In order to maximize the utility of this study, we used MR, which identified 14 specific mitochondrial genes of interest with putative functional consequences in PD risk. We found that although a number of the genes we identified are clearly linked to known PD-related pathways, such as lysosomal dysfunction in the case of CLN8 and LMBRD1 or autophagy in the case of ATG14, others appeared to point towards new processes. In particular, this analysis highlighted the mitochondrial ribosome through the identification of the genes, MRPL43 and MRPS34, encoding components of the large and small mitochondrial ribosome subunits, respectively. Interestingly, biallelic mutations in MRPS34 are known to cause a form of Leigh syndrome, characterized by neurodegeneration in infancy with dystonia and choreoathetoid movements due to basal ganglia dysfunction. Furthermore, we note that a recent study that utilized whole exome sequencing (WES) data from two PD cohorts to investigate35,36 rare variation in nuclear genes associated with distinct mitochondrial processes, not only provided support for the involvement of mitochondrial function in sporadic PD, but also identified the gene, MRPL43, which encodes a component of the large mitochondrial ribosomal subunit.37 Interestingly, MRPL43 and MRPS34 were amongst five genes, which were also highly co-expressed in human brain with genes already known to cause monogenic forms of PD. Whereas MRPL43 and MRPS34 were highly co-expressed with PARK7 in modules enriched for neuronal markers, FASN and MPI were co-expressed with ATP13A2, and CLN8 was located in modules containing FBXO7 and enriched for oligodendrocyte markers. While this form of analysis does not provide information at the single-cell level, it points to the possibility of pathway interactions between these gene sets. However, most importantly it implicates entirely distinct mitochondrial processes in PD risk.

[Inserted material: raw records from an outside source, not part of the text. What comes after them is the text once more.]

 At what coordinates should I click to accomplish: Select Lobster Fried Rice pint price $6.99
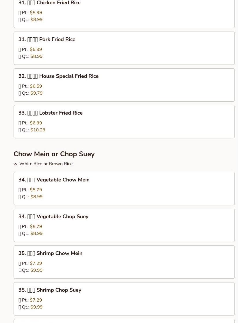pyautogui.click(x=36, y=123)
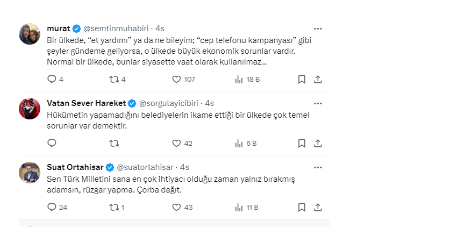450x249 pixels.
Task: Reply to Suat Ortahisar's tweet
Action: (52, 207)
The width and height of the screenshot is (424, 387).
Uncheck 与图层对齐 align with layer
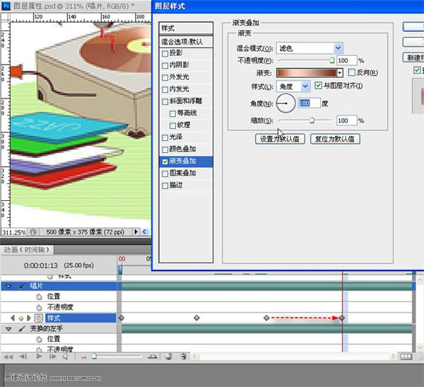click(x=317, y=86)
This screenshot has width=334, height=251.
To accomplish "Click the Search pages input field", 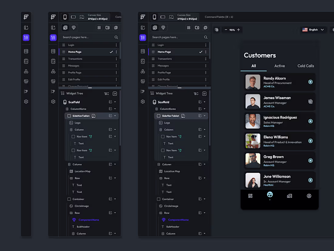I will coord(176,37).
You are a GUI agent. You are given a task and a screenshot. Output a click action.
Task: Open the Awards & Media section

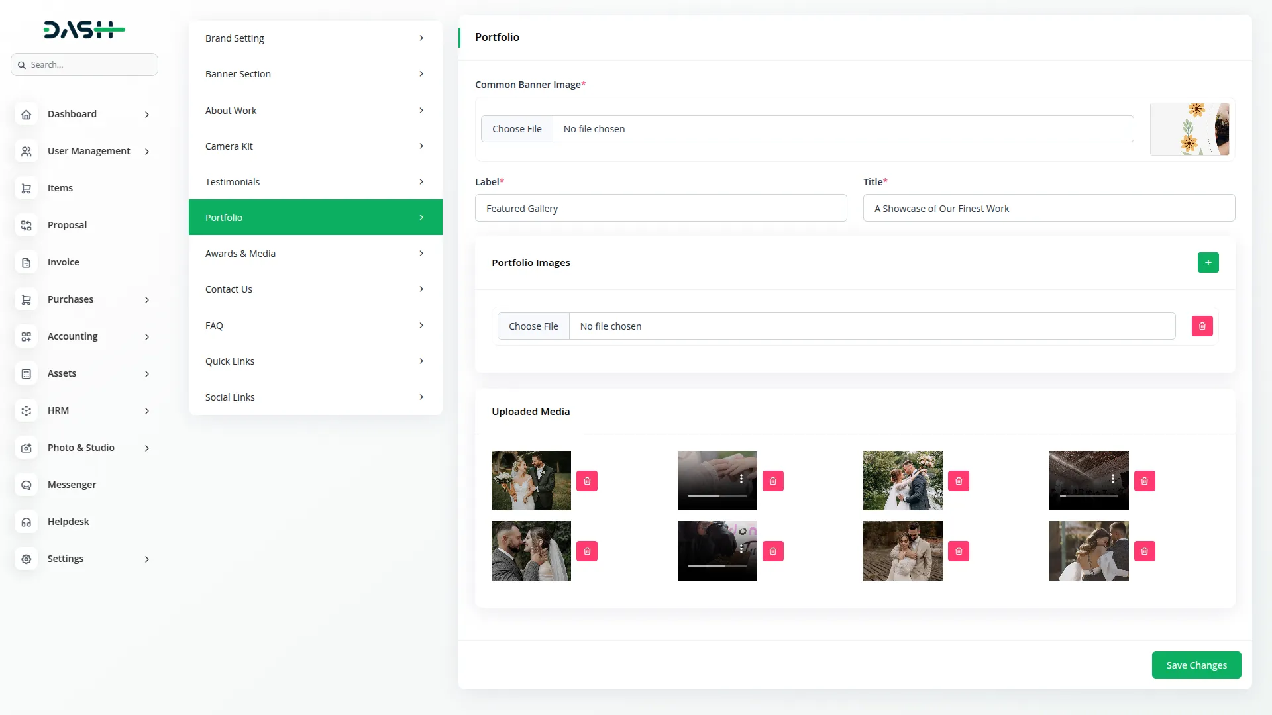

Finally, and perhaps most remarkably using our mitochondrial gene lists we observe clear differences between disease causation and AAO in PD. Although PRS of the primary mitochondrial gene list was not significantly associated with AAO, the PRS of the secondary mitochondrial gene list was positively correlated (p-value = 3.6E-05), indicating association with later age at onset. However, given these findings it seems plausible that some mitochondrial processes may contribute to PD risk. Thus, this analysis is consistent with the findings of the most recent and largest AAO PD GWAS, which reported that not all the well-established risk loci are associated with AAO and suggested a different mechanisms for PD causation and AAO.38 This has also been shown in previous studies that have shown no association of risk loci with AAO in sporadic PD.35,39

Although in this study we have comprehensively analyzed the largest PD datasets currently available with very specific and inclusive mitochondrial function gene lists, there are a number of limitations to our analyses. Firstly, there was a relative amount of heterogeneity in AAO within the AAO GWAS studies used. This was due to certain cohorts AAO being self-reported and other cohorts specifically recruiting younger onset cases. Nonetheless, the highly significant p-value we obtain for the association mitochondrial genes and AAO of PD (p-value = 3.56E-05) and the recognized importance of mitochondrial function in aging would suggest that this finding is likely to be robust. Furthermore, it is important to recognize that our understanding of mitochondrial biology is far from complete and this is made evident by the fact that many individuals with probable genetic forms of mitochondrial disease remain undiagnosed. This in conjunction with the fact we also removed the mitochondria function-associated genes that are known risk hits (such as SNCA), suggests that our analysis likely represents an underestimate of the overall contribution of the mitochondria pathway to sporadic PD. This underestimate is illustrated in Supplementary Figs. 1 and 2, which shows that heritability estimates and PRS scores are higher when the PD risk genes are included. However, we note that our ultimate goal for this study was to catalog mitochondria-specific genetic risk outside of known risk loci, which we have subsequently reported.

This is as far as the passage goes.